There are several characters who have vestigial plots that are never developed:
- The father's trouble with his willful daughter (so undeveloped as to leave the Duchess to speak for him in Act V when she blesses Aurelia's match with Andrugio).
- The Governor's plot, old man loving young girl, which dies an early death in the play.

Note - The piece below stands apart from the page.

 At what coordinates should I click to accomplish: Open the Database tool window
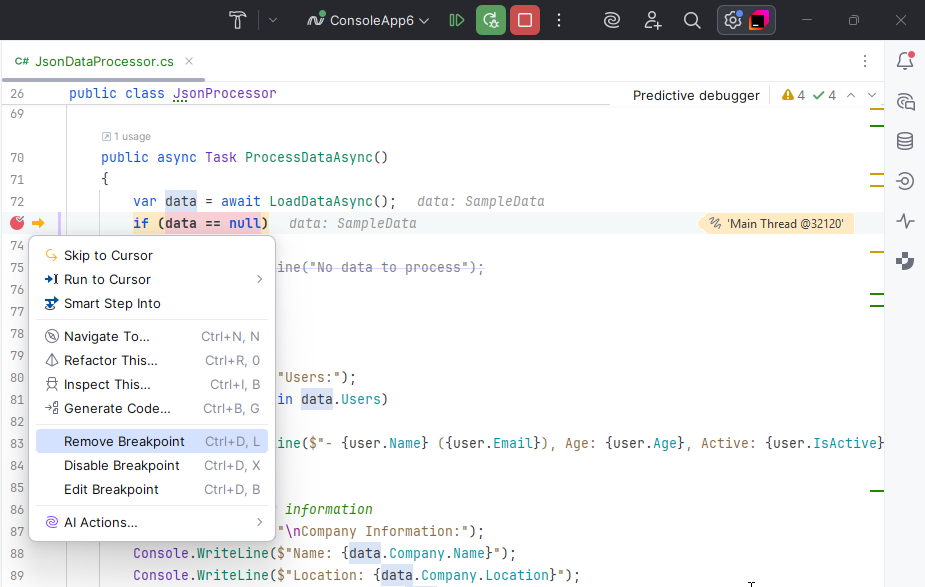[x=904, y=141]
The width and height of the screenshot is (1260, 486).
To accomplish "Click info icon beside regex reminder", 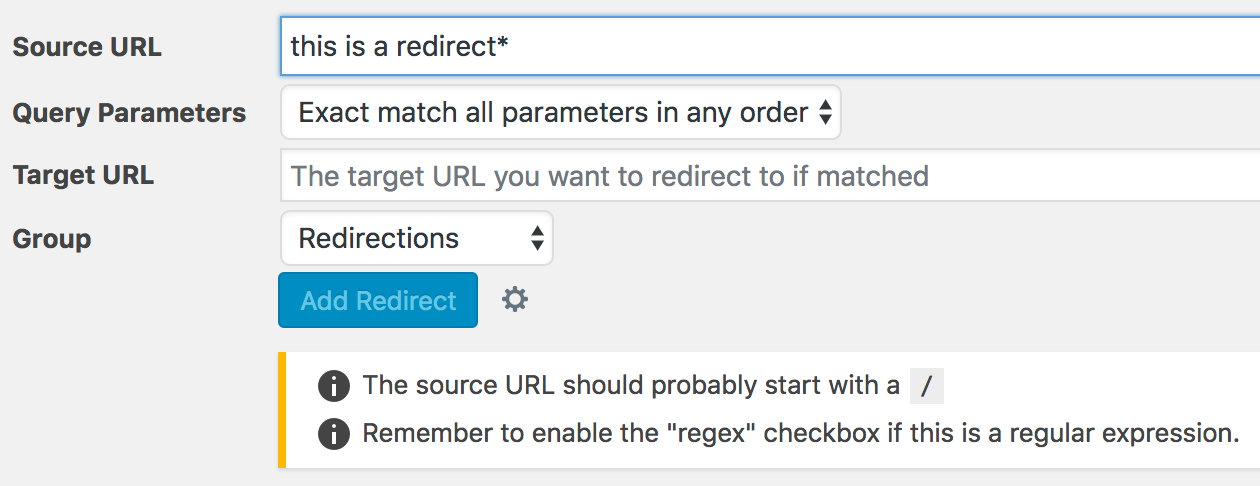I will pyautogui.click(x=333, y=434).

- 1 Lord's designs on the Duchess, often alluded to, but never brought to fruition (perhaps in an earlier draft he did get the Duchess, but the present ending was preferred to the comic stock mass-marriage ending).
Go Back to Top
Notes of Interest:
This play, like No Wit No Help Like a Woman's, is a transition play for Middleton between his earlier City Comedies and his later Romances and Tragicomedies. It is a further step away from the City Comedy in that it is not set in London but in Milan. However, it does not go all the way to the Romance because there are remnants of the earlier comedy in Donaldo, Aurelia's duped father, the undone old lover (the Governor). It is, however, a larger step in the latter direction owing to its experimentation in the genre and dismissal of older devices such as
- The disguise (the first of Aurelia's being readily detected, which never would have happened in an earlier play);
- The loss of the witty intriguer (Donaldo), who defects from the play and in his defection seems to change the genre from New Comedy to Romance;
- The avant garde ending where not everyone is married off and one character even renounces marriage.
In the end, however, the play is neither New Comedy nor Romance-it simply lacks focus.
Plays to be compared:
Chapman's Gentleman Usher (for the letter-writing scenes in both plays);
Middleton's (?) The Second Maid's Tragedy (for the chastity temptation test).
Middleton's No Wit, No Help Like a Woman's (for the similarity in the transitional tone, the general unfocused nature of the plays, and the mix of New Comedy and Romance traditions--also for Middleton's growing interest in analyzing the feminine psychology).